Supplied text |

===============

A Scandinavian-flavoured café opened by James Chen, a former World Brewers Cup finalist, in the Zhongshan district — one of the cafés that sparked Taipei's specialty-coffee wave. The space is bright and airy in clean whites; the house roasts its own beans and often lists a Taiwan-grown bean on the pour-over menu. A natural place to start a café day.

Known for: clean, light-roast Scandinavian-style pour-over
📍Area: Zhongshan · MRT Zhongshan / Linsen Park
💵Price: coffee around NT$150–250 per cup
Order: a single-origin pour-over · a light-roast espresso
🏆🥇 World Barista Champion2
Simple Kaffa
Da'an / Taipei 101 · Specialty

The café of Berg Wu, Taiwan's first World Barista Championship winner, and one repeatedly named among Asia's best. The mood is refined, focused and quietly theatrical — every barista movement feels deliberate, and it's the benchmark many travellers use to judge other cafés. The Sola branch up in Taipei 101 adds a city view too — check branches and opening hours before you go.

Known for: competition-grade coffee, beautifully plated desserts
📍Area: Da'an · Sola branch inside Taipei 101
💵Price: coffee around NT$180–320 per cup
Order: a signature coffee · a pour-over with a seasonal dessert
💧🏅 World Brewers Cup Champion3
VWI by CHADWANG
Da'an · Specialty

The café-and-roastery project of Chad Wang, 2017 World Brewers Cup champion. The name VWI comes from water in three states — Vapour, Water, Ice — reflecting an obsession with water and brewing precision. The design is modern, clean and calm, the baristas happy to talk you through the coffee, and the plated desserts are a highlight. Tucked into a Da'an lane.

Known for: precise, water-focused brewing
📍Area: Da'an, in a Zhongxiao Rd lane · MRT Zhongxiao Dunhua / Zhongxiao Fuxing
💵Price: coffee around NT$180–300 per cup
Order: a single-origin pour-over · coffee paired with dessert
🔥🏅 A roastery institution4
RUFOUS Coffee
Da'an · Roastery

One of the foundations of Taipei's specialty scene, open since 2007. The vibe isn't sleek modern minimalism but something closer to a backyard jazz bar — dark-lacquered timber, black marble tabletops, art-deco lighting and plush seating. The house roasts on-site, and you can watch the process; its beans have scored highly with Coffee Review. Note: it usually opens in the afternoon and closes on Thursdays.

===============

Exercise |
Continue the Taipei café guide from the point where it stops, in the same style. The entries that come next have nothing to do with this.

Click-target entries

===============

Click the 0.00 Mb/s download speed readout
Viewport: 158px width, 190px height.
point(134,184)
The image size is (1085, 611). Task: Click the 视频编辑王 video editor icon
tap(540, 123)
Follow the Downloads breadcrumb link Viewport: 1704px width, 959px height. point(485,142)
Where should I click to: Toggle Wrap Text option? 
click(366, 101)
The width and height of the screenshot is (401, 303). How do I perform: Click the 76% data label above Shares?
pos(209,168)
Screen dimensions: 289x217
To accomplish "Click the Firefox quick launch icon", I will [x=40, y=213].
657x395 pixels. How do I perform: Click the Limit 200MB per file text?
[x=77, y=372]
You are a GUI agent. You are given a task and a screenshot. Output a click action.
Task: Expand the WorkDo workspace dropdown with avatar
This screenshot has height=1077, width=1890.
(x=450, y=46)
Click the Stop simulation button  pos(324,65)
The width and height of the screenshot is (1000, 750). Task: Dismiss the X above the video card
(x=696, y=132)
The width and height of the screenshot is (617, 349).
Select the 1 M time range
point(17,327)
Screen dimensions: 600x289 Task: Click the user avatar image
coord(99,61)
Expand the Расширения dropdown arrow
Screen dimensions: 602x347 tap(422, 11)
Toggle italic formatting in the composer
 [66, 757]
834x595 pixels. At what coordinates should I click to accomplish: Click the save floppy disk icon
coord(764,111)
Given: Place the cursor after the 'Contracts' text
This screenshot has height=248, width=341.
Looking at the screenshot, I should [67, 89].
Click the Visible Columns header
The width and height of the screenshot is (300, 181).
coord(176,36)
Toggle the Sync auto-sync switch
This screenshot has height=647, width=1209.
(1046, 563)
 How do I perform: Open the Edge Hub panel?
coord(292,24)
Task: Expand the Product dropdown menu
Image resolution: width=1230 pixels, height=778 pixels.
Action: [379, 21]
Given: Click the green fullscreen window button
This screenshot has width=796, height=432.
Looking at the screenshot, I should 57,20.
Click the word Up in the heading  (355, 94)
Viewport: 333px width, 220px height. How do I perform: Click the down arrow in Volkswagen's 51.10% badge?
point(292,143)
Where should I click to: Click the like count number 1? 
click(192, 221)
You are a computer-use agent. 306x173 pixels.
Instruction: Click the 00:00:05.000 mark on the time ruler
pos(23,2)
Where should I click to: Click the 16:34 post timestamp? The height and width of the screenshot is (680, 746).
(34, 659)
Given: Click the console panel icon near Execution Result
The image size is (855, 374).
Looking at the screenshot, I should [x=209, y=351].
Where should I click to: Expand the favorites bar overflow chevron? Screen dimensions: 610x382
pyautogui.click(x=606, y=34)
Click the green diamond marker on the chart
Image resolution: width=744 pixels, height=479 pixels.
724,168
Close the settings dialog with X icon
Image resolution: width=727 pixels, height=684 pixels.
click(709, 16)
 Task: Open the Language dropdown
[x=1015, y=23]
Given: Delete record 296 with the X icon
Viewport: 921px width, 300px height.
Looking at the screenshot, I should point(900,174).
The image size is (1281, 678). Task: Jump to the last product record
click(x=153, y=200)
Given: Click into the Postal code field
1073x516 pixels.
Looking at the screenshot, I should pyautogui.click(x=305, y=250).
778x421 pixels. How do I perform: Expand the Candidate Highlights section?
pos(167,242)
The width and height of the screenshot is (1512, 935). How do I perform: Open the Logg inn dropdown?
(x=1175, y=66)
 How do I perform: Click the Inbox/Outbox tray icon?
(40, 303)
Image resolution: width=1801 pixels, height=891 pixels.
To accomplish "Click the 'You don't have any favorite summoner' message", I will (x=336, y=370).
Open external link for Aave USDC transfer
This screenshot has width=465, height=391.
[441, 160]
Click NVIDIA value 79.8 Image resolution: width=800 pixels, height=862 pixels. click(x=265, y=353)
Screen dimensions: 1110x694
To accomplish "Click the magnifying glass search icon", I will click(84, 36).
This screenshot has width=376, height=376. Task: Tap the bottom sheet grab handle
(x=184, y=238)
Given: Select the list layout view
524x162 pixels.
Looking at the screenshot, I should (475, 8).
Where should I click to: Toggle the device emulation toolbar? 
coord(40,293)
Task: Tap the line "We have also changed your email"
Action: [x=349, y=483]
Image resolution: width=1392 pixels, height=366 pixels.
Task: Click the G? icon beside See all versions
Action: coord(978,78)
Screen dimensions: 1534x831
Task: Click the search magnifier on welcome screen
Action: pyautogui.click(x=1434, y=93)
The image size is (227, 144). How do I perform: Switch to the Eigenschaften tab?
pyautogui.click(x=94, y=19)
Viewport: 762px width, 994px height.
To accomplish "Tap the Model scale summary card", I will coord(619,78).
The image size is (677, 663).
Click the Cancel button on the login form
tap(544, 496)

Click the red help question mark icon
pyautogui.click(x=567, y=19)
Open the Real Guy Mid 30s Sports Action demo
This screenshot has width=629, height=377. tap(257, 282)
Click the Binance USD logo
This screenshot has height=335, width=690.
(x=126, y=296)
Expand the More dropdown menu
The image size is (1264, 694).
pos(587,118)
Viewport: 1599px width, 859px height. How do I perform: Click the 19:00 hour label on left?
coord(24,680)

===============

Task output |
Known for: bold house-roasted beans, a speakeasy mood
📍Area: Da'an, Fuxing South Rd · MRT Technology Building
💵Price: coffee around NT$150–250 per cup
Order: a house-bean espresso · a medium-to-dark pour-over
🏛️🏠 Old-house cafés5
Dadaocheng old-house cafés
Dihua Street · Old-house

Dadaocheng is Taipei's oldest commercial district, and Dihua Street is still lined with Fujian-style shophouses and Japanese-era Baroque buildings. A new generation has opened old-house cafés inside these century-old structures — some brew pour-over downstairs while serving food upstairs from waitresses in qipao; others are tea-house cafés set around interior courtyards. Rather than pin one address, we suggest wandering the full length of Dihua Street and choosing the one that draws you in.

Known for: sipping coffee inside century-old buildings, old-town atmosphere
📍Area: Dadaocheng, Dihua Street · MRT Daqiaotou / Beimen
💵Price: coffee around NT$130–220 · desserts extra
Order: a pour-over · a slice of homemade pudding or dessert
🌳🗺️ Café cluster6
Fujin Street café cluster
Minsheng Community · Cafe Cluster

Fujin Street, in the Minsheng community in the city's north-east, is the café street Taipei locals quietly love — a low-rise, tree-shaded boulevard of 1960s apartments once built for U.S. military families, now home to indie boutiques and small roaster-run cafés. Most shops open late, around 11am, making it ideal for a leisurely brunch and a long stroll. Not a single destination but a whole district to explore.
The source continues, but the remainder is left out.